26. As regards PTS, the reasons for the review decision state explicitly at paragraph 15 that:
“It is clear on the evidence before us that the Claimant was not an applicant for the job advertised by the Respondent, and in relation to which he contacted them. The Respondent, having realised the error in its advertisement, invited the Claimant nevertheless to apply - he did not do so”
The case is therefore plainly on all fours with Recruitment Revolution.
27. We should mention one point taken in the skeleton argument as regards the Ruston Hemmings case. The Second Respondent in that case was a firm called Carson Kay Recruitment. The Appellant says that no ET3 was ever lodged by them. We are unable to verify whether that was so, but the short answer is that it appears neither to have been taken below nor to have been taken in the Notice of Appeal.
28. For those reasons, we dismiss all these appeals.
29. We wish, finally, to add this. In the Reasons in the Recruitment Revolution case Employment Judge Etherington recorded that he understood that the Appellant had made some 50 similar Employment Tribunal applications. In the ET3 lodged by Talentedge Ltd, the Second Respondent in the Wells Tobias case, they say this:
“In this particular instance we do not believe that John Berry was personally disadvantaged by our breach and suffered no loss or detriment. Mr Berry lives in Bristol and the role was a £15,000 to £18,000 position based in London. I am aware that Mr John Berry is a vexatious litigant and serial claimant. I am familiar with a network of recruitment consultancies that have been targeted by Mr Berry to make money. I believe that he did not have any intention of applying for the position and without an application or a CV I do not see how we could have discriminated against him. If Mr Berry would like to send his CV to us, we will certainly consider him for any future opportunities that suit his skills.”
The ET3 goes on to refer to communications with ACAS which are said to further support the Respondent’s belief that the Appellant is “a serial claimant” who “has no intention of applying to positions but is merely doing it for personal financial gain.” In the review Reasons in the PTS judgment, Judge Etherington said this at paragraph 16:
“It is also clear that the Claimant has made numerous contacts with employers regarding advertised jobs asserting age discrimination. He has taken none of the jobs that have been so advertised but we understand has agreed to many settlements out of court. It seems that Mr Berry may be more concerned to highlight what he sees as a lacuna in the law than truly apply for a job but is nevertheless interested in receiving financial compensation.”

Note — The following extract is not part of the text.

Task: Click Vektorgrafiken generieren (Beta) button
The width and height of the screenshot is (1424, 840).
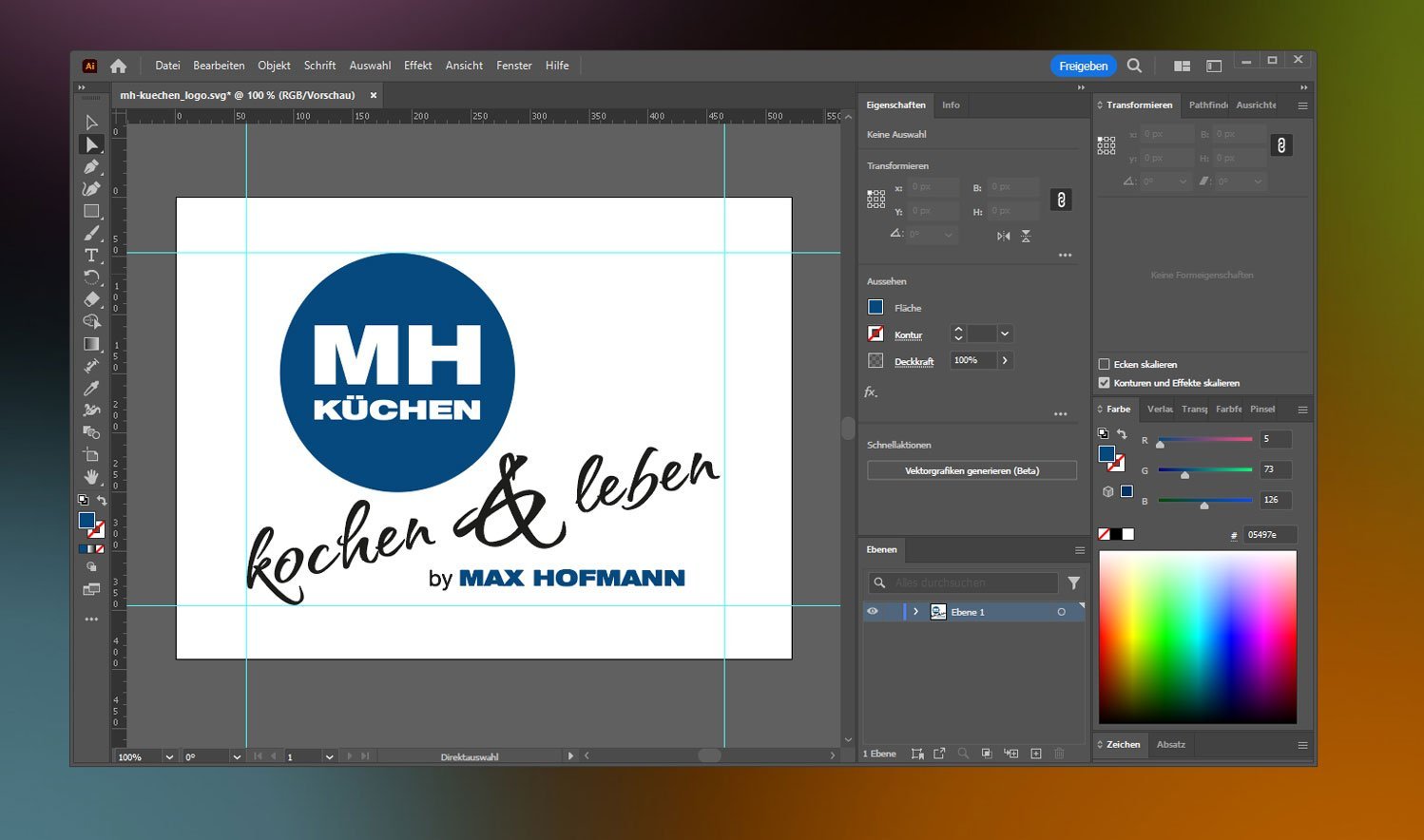Action: pyautogui.click(x=972, y=470)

If the Appellant had taken the trouble to attend this hearing, we would have wished to put those observations and criticisms to him. Not having had that opportunity, we express no concluded view on his motivation in bringing this litigation. We wish, however, to emphasise that the purpose of the Regulations is not to provide a source of income for persons who complain of arguably discriminatory advertisements for job vacancies which they have in fact no wish or intention to fill, and that those who try to exploit the Regulations for financial gain in such circumstances are liable, as happened to the claimant in the Investigo case, to find themselves facing a liability for costs.